Et cela faisait peu ou prou cinq ans qu’iels s’étaient tout à fait perdues de vue ; où plutôt qu’elle s’était résignée à son endroit, lassée par l’indifférence qu’il lui avait manifesté tandis qu’il dérivait falotement sur les flots sans fin de la décrépitude morale sur lesquels il s’était sciemment précipité. Elle devait aujourd’hui avoir vingt ans, et toutes ces années, il avait pieusement nourri l’espoir, sans jamais oser lui adresser le moindre mot pour le lui demander, qu’elle allât pour le mieux. Ou plutôt, jusqu’à récemment, car voici guère plus d’une semaine, alors qu’il brodait le tout premier des contes qui devait composer son recueil (qui avait en définitive revêtu la forme d’un exercice de style visant à rafraîchir sa plume qui, encore aujourd’hui, pâtissait des douze années de marasme muet sous lesquelles il l’avait enfoui), il s’était à ce point enhardi dans son effort de résipiscence qu’il lui avait adressé un message maladroit dans lequel il la conviait à partager un café en ville. Mais ce SMS, comme il l’avait prédit, était demeuré lettre morte. Jusqu’à ce jour.
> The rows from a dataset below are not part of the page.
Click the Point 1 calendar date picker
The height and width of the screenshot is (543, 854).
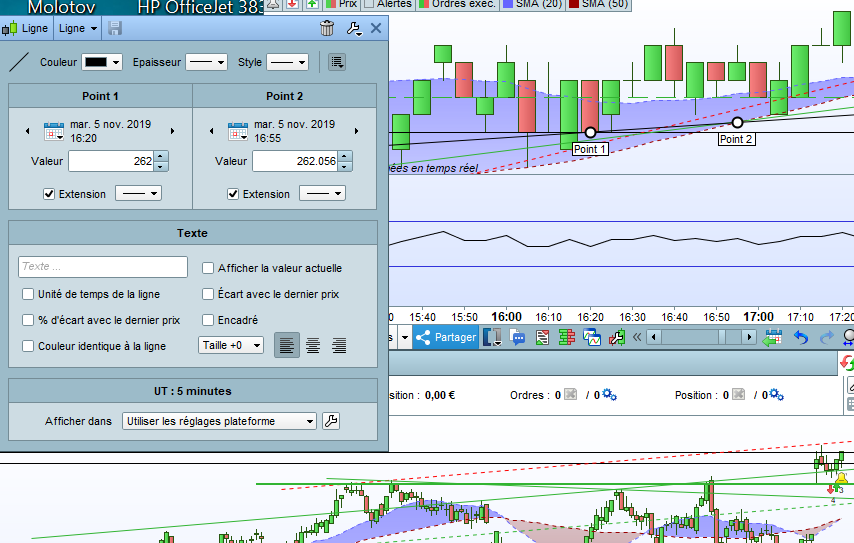coord(54,131)
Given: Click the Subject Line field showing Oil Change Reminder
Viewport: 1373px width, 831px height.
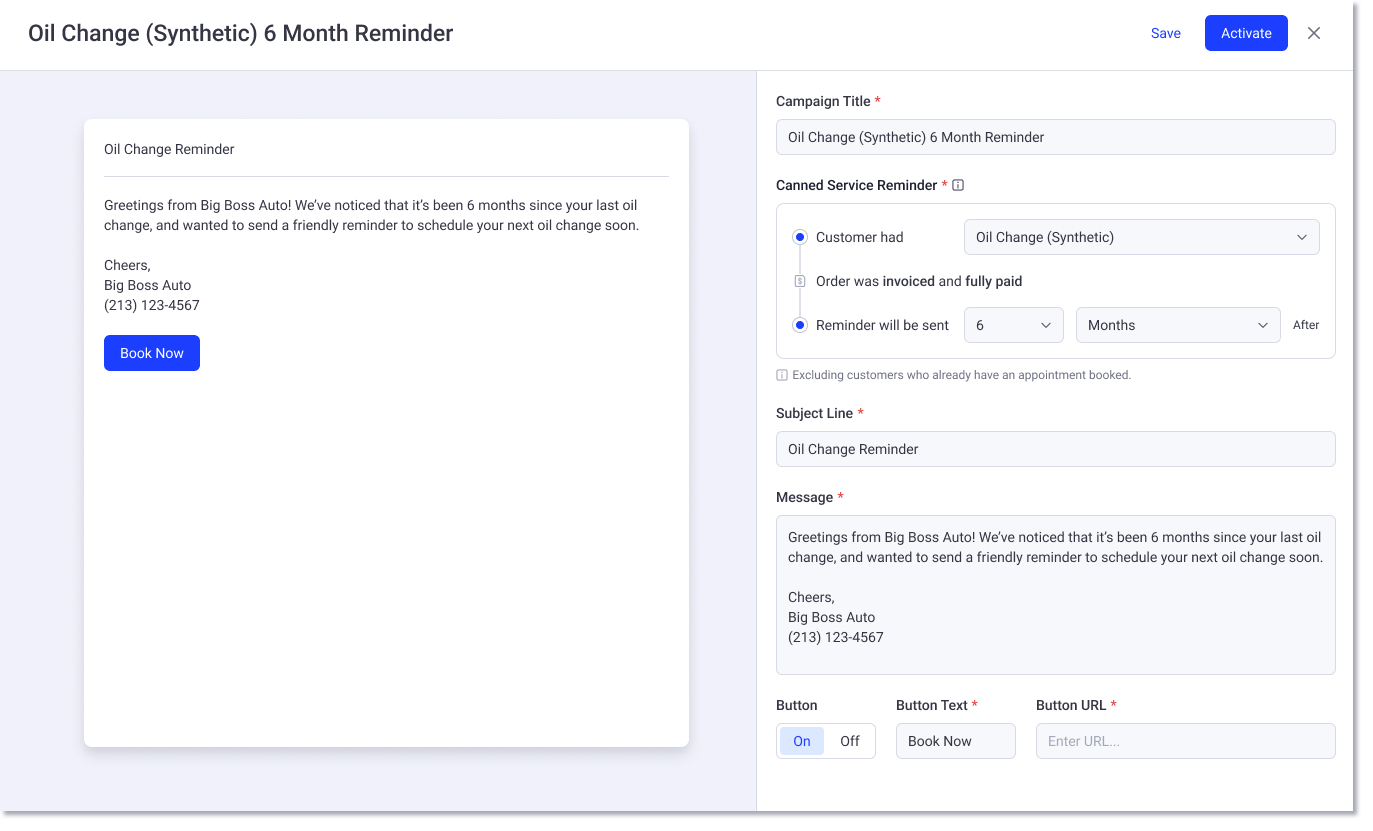Looking at the screenshot, I should (1055, 449).
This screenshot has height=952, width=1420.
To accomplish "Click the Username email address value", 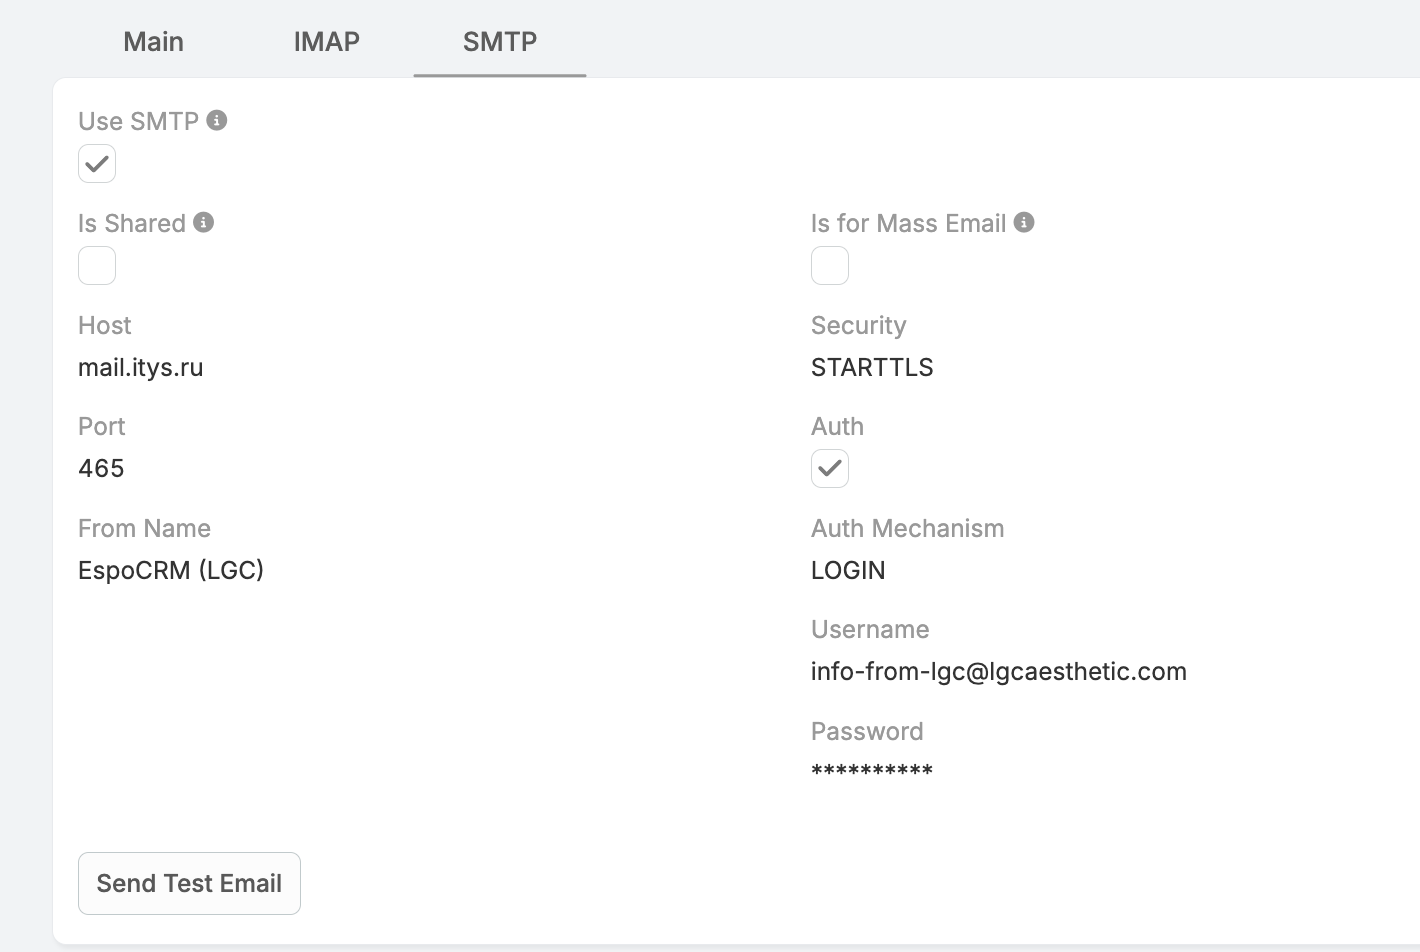I will pyautogui.click(x=998, y=672).
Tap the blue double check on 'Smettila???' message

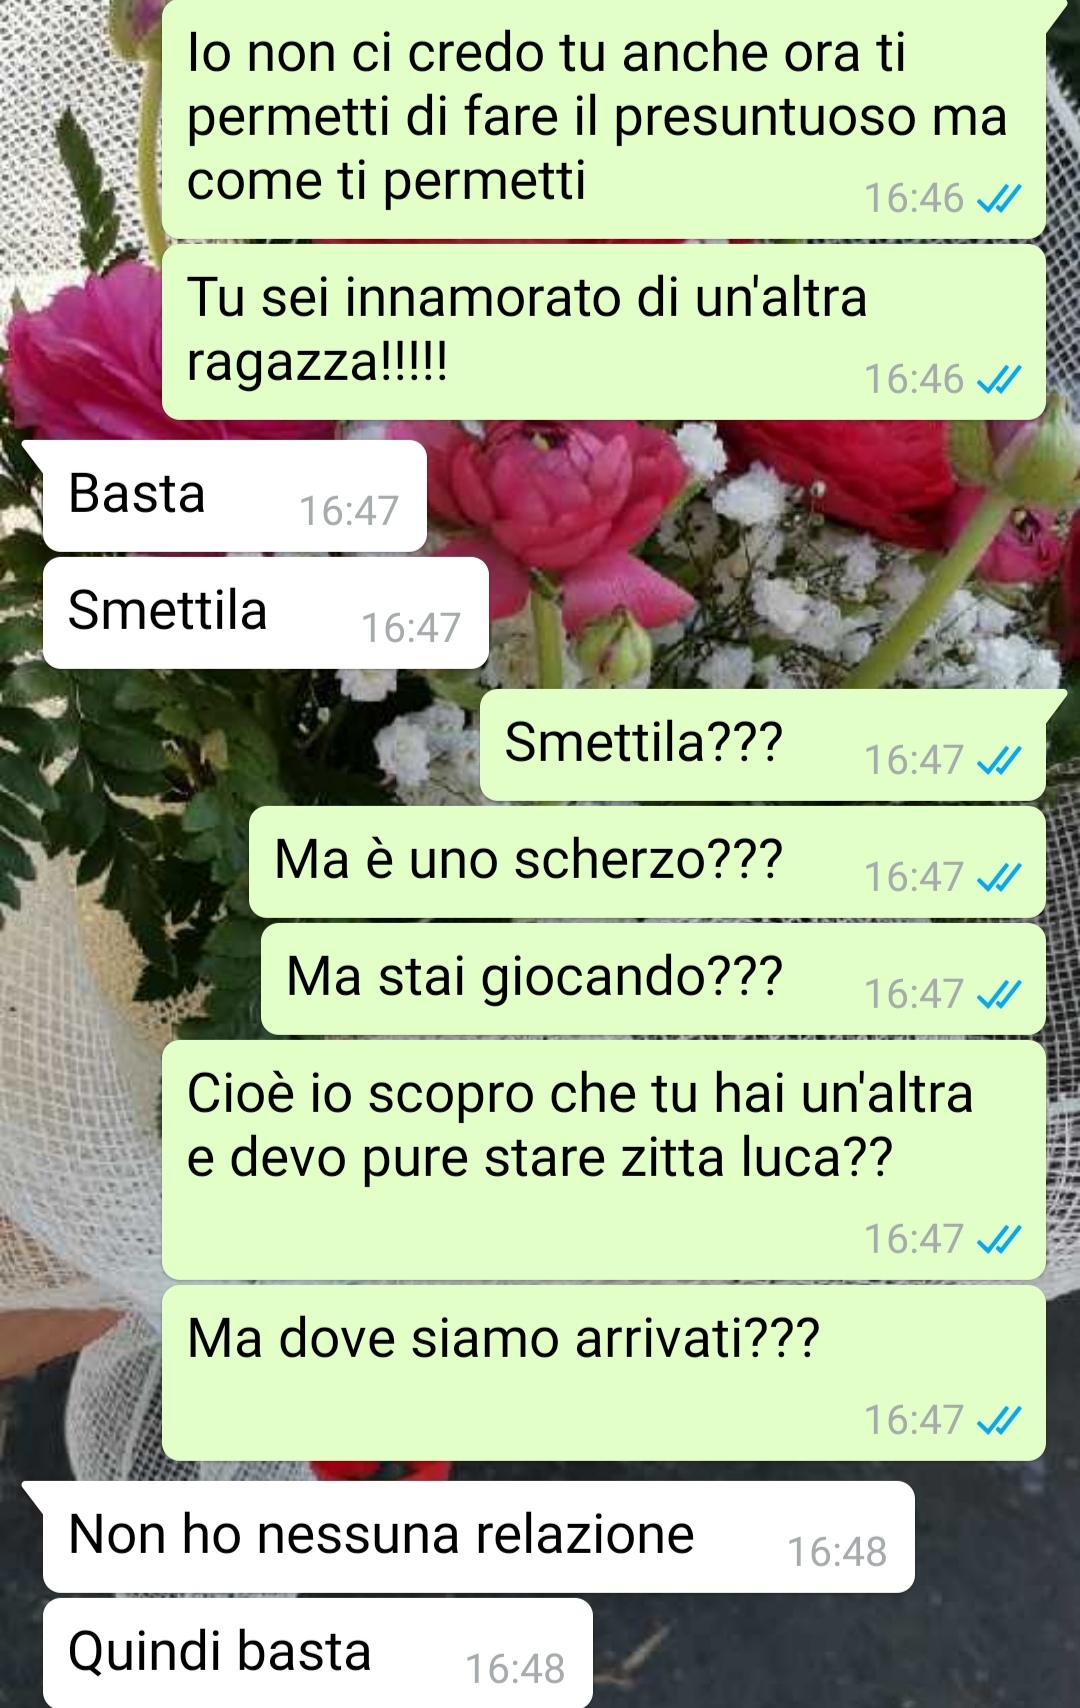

Mais s’agissait-il d’une erreur ? Et s’était-elle confusément empressée de lui faire parvenir, dans la foulée, un mot supplémentaire, en complément du précédent, pour préciser qu’il s’agissait d’un bête impair, que ce message ne lui était rigoureusement pas destiné, et qu’il pouvait par ailleurs s’en aller brûler en enfer ? Il l’ignorait, car il ne parvenait à se résoudre à compulser le SMS, qui prenait corps juste au-dessous de ce nom, Asmâa Cohen, sur lequel il gardait le regard farouchement rivé. Ses pensées, quant à elles, bouillonnaient follement en matérialisant dans son cœur d’innombrables scénarios aussi extravagants et cauchemardesques les uns que les autres. Nuls de ceux qui se présentèrent à lui ce jour n’effleurèrent cependant, même très imprécisément, la vérité, qui nimberait le reste de cette journée d’une singulière mais exaltante lueur ; car lorsqu’il se détermina enfin à consulter l’objet de son épeurement, ce fatidique message, il put lire les mots suivants :

    Bonjour papa,
    oui, ça me ferait plaisir de te retrouver autour d’un café. Que dis-tu du café Sonata ? C’est un endroit agréable dans le centre-ville, et on pourra y discuter. Demain à 14h, ça te convient ?

Et tout l’univers, son monde et le reste, parut s’empourprer d’une lumière d’une pureté iridescente indescriptible ; ses jambes trémulèrent, et il fut contraint de prendre piteusement appui sur l’accoudoir de son siège pour ne pas fléchir. Mais la chaleur qui s’était épanouie dans son cœur à la lecture de ces quelques mots céda bien assez tôt place à une tonnante sensation d’anxiété. Saurait-il se montrer à la hauteur ? Ne se déshonorerait-il pas davantage encore ? Lui qui s’était enorgueilli avec fatuité, bruyamment, des années d’avilissement durant, de n’avoir besoin de quiconque ; oserait-il partir à sa rencontre ? Lui faire face ? Plonger son regard dans le sien et s’excuser ?

Lorsqu’il parvient enfin à se recomposer, il alla trouver son briquet dans la poche de son pantalon, alluma sa cigarette, et pianota posément une réponse qui s’apparentait à peu près à cela :

    Bonjour Asmâa,
    merci pour ta réponse, c’est noté pour demain, avec joie. Au café Sonata. J’y serai. Bisou,
    Papa

Pour autant qu’il était en mesure de se souvenir, jamais dans sa vie il ne lui était arrivé de ponctuer le moindre courrier ou message par un « bisou ». Les jointures de son index fripé chantèrent, et il appuya sur « envoyer ».